▸ **Brief**
All lines from the entries below that contain the string "agent" should be copied out.

(Beginning of Data section)

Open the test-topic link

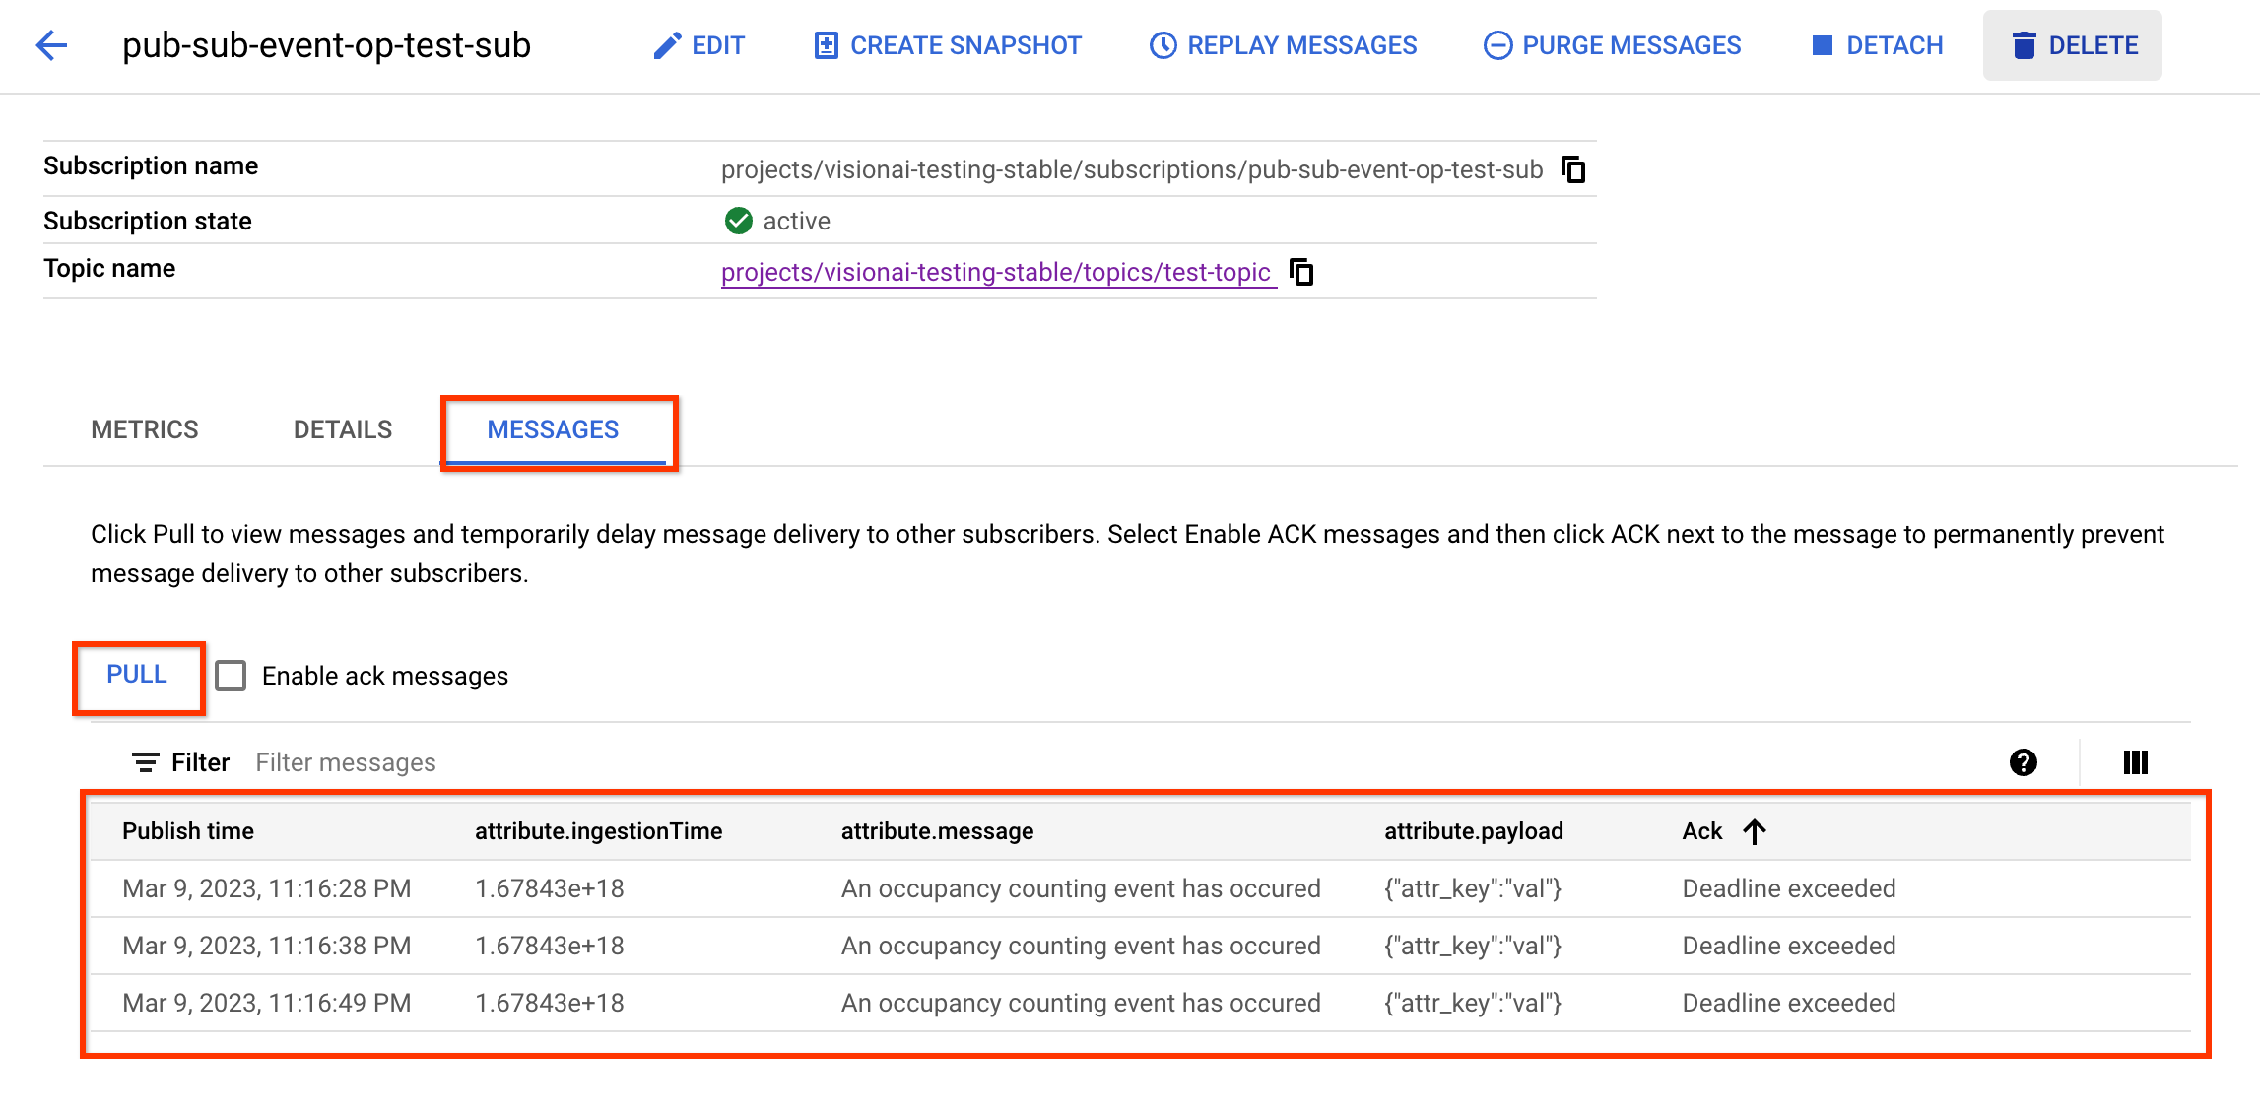(996, 271)
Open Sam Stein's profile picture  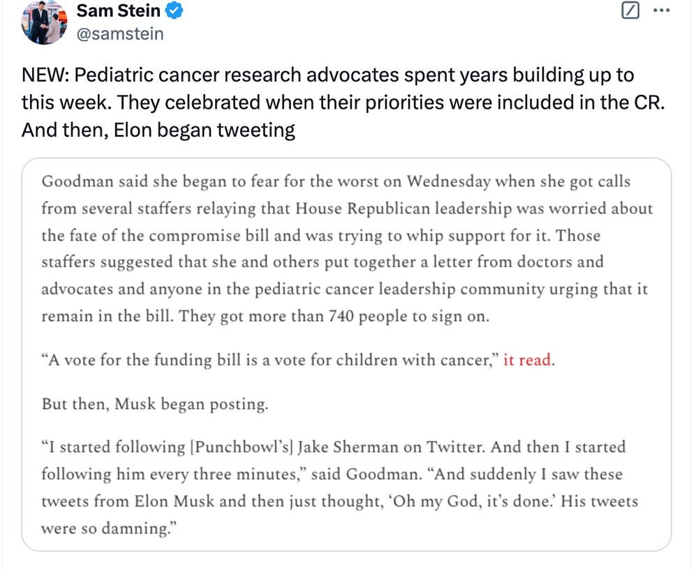[44, 22]
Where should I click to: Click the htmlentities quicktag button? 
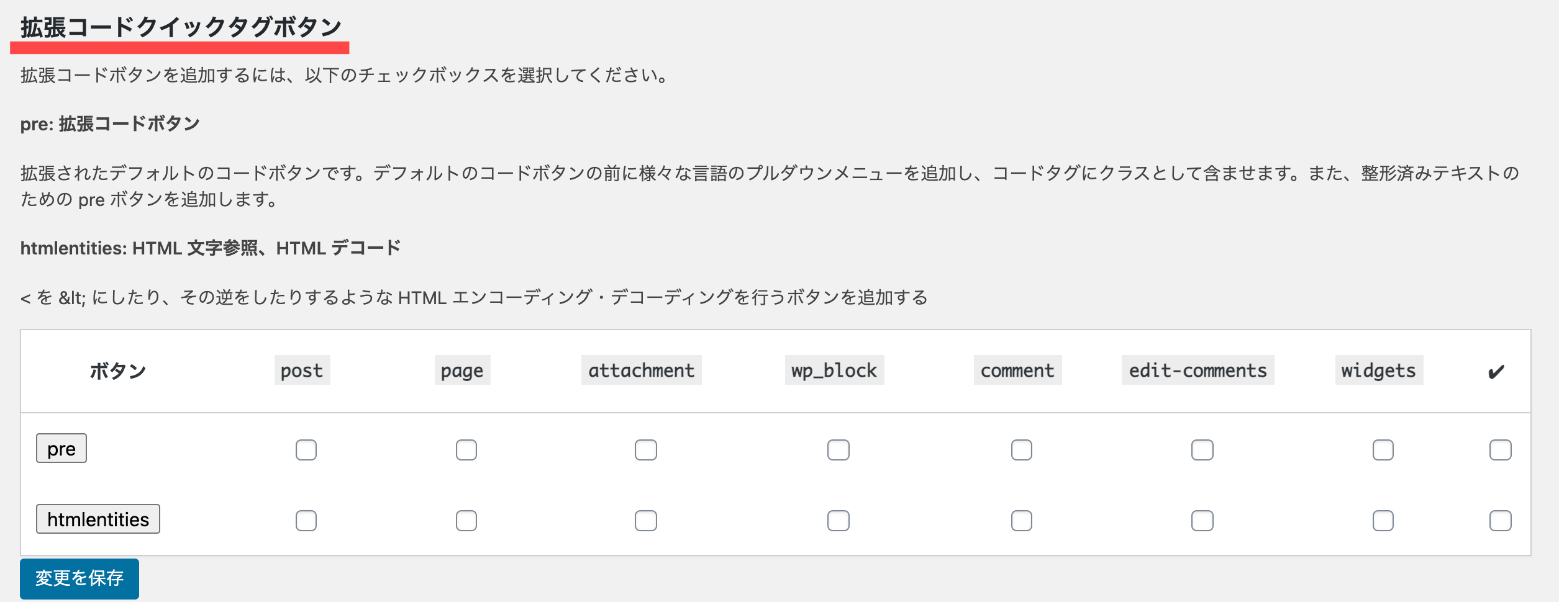coord(98,519)
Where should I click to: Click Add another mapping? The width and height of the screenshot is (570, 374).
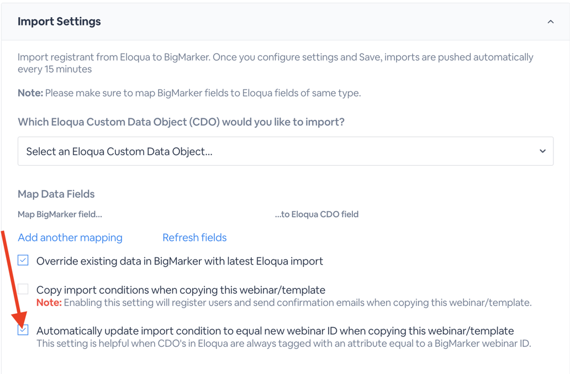pyautogui.click(x=70, y=238)
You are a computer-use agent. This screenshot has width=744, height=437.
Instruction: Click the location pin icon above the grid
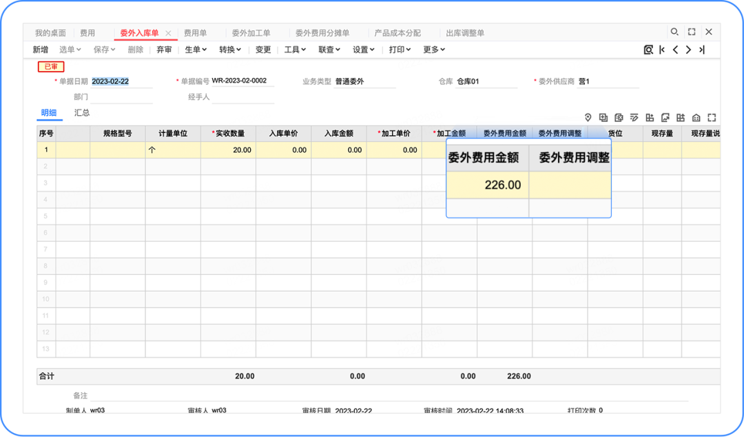coord(588,117)
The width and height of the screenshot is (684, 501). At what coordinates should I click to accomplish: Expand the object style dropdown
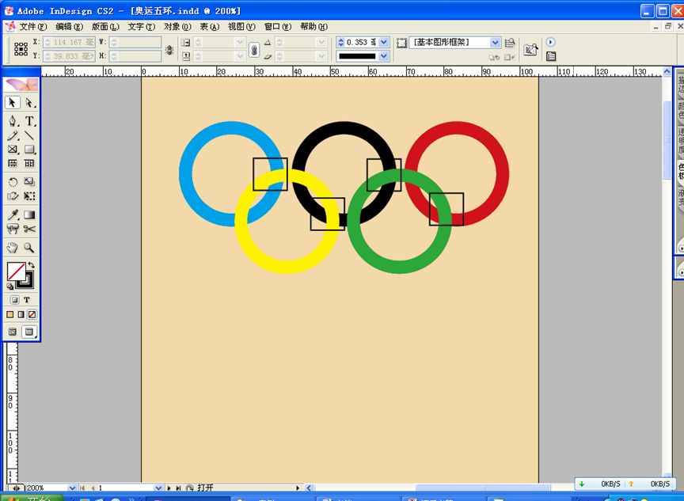[x=496, y=42]
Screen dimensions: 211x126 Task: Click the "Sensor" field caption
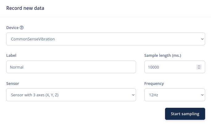[13, 83]
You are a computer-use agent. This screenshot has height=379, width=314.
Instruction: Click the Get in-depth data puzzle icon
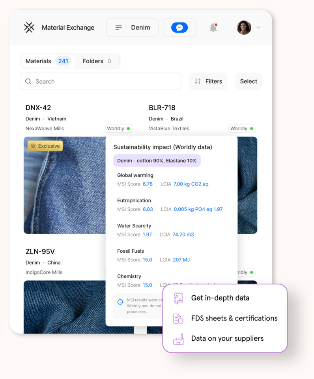click(x=178, y=298)
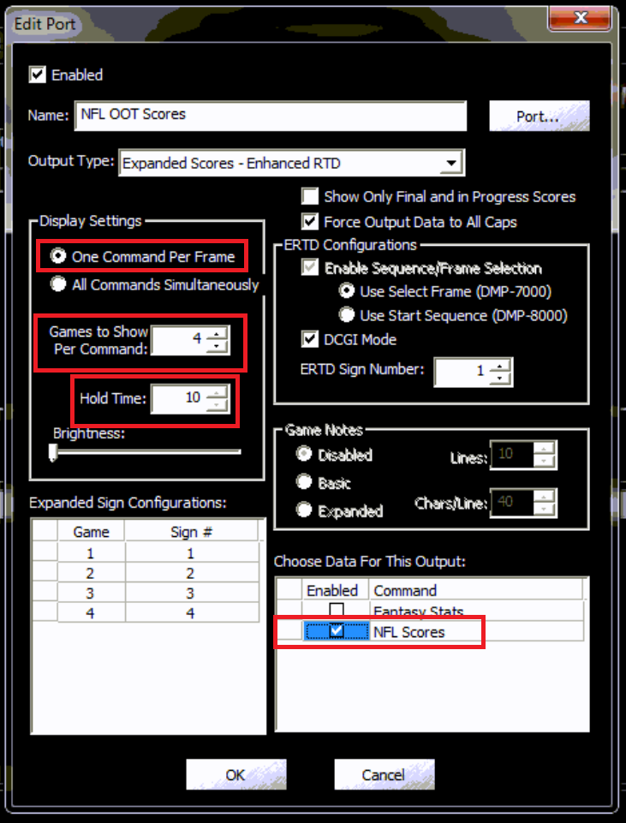Select Expanded game notes option
Screen dimensions: 626x823
303,510
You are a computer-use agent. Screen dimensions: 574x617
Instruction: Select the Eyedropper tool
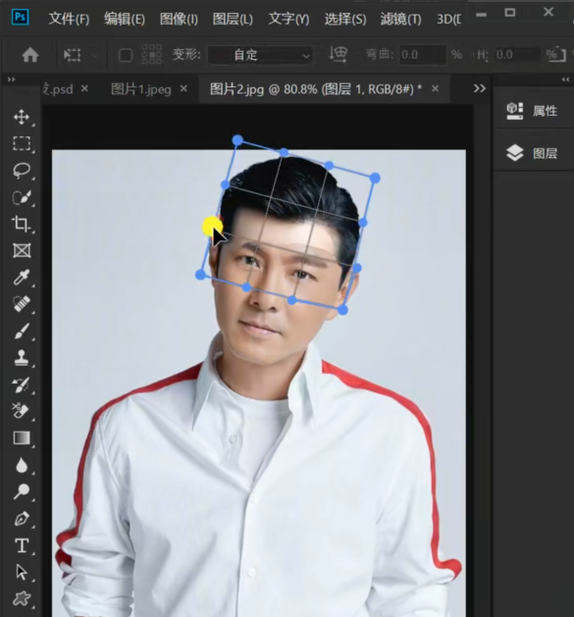[22, 277]
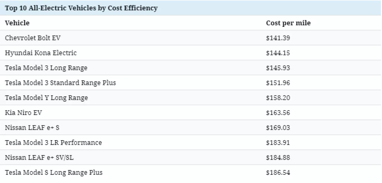Image resolution: width=382 pixels, height=183 pixels.
Task: Click the $145.93 cost value
Action: point(278,68)
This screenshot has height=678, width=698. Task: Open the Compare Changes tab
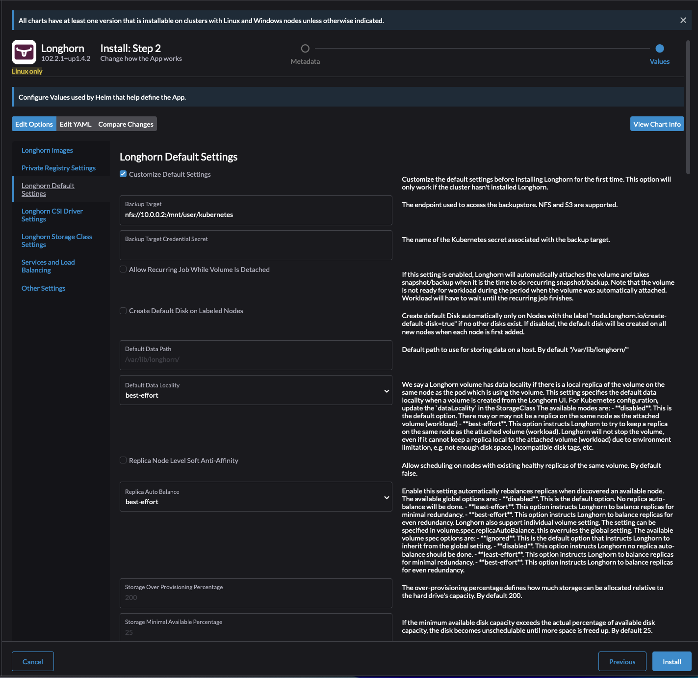pos(126,124)
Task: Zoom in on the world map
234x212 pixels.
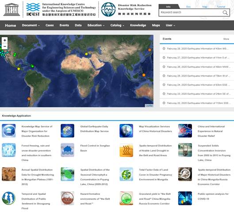Action: coord(5,40)
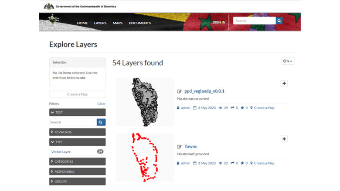Open the LAYERS menu item

click(100, 23)
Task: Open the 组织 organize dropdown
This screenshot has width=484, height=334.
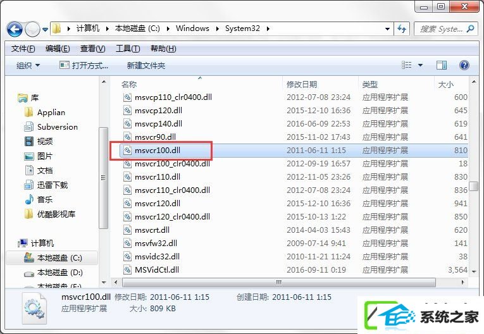Action: click(28, 65)
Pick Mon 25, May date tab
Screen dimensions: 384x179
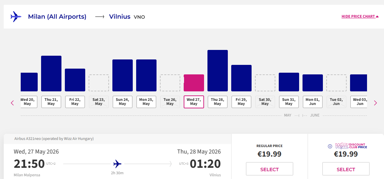[x=146, y=102]
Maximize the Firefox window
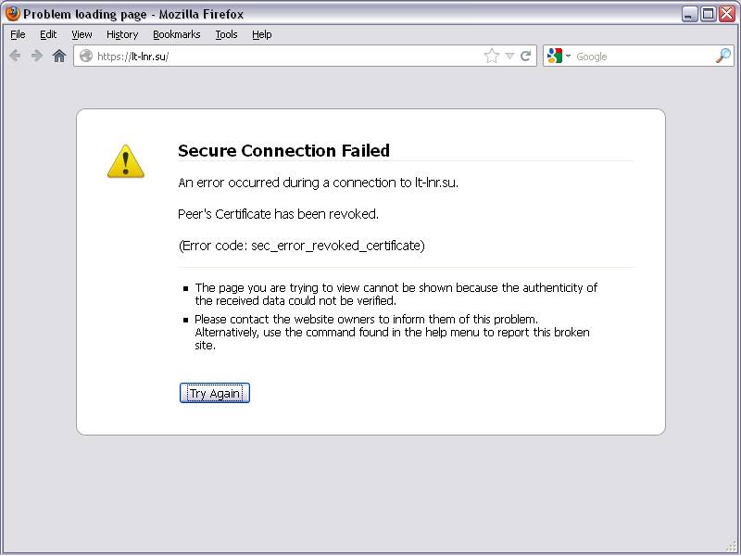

(End of Data section)

▸ **Exercise response**
You are a computer-use agent. This screenshot has width=744, height=437.
You are a computer-use agent. This screenshot has height=379, width=314.
You are a computer-use agent. Screen dimensions: 574x617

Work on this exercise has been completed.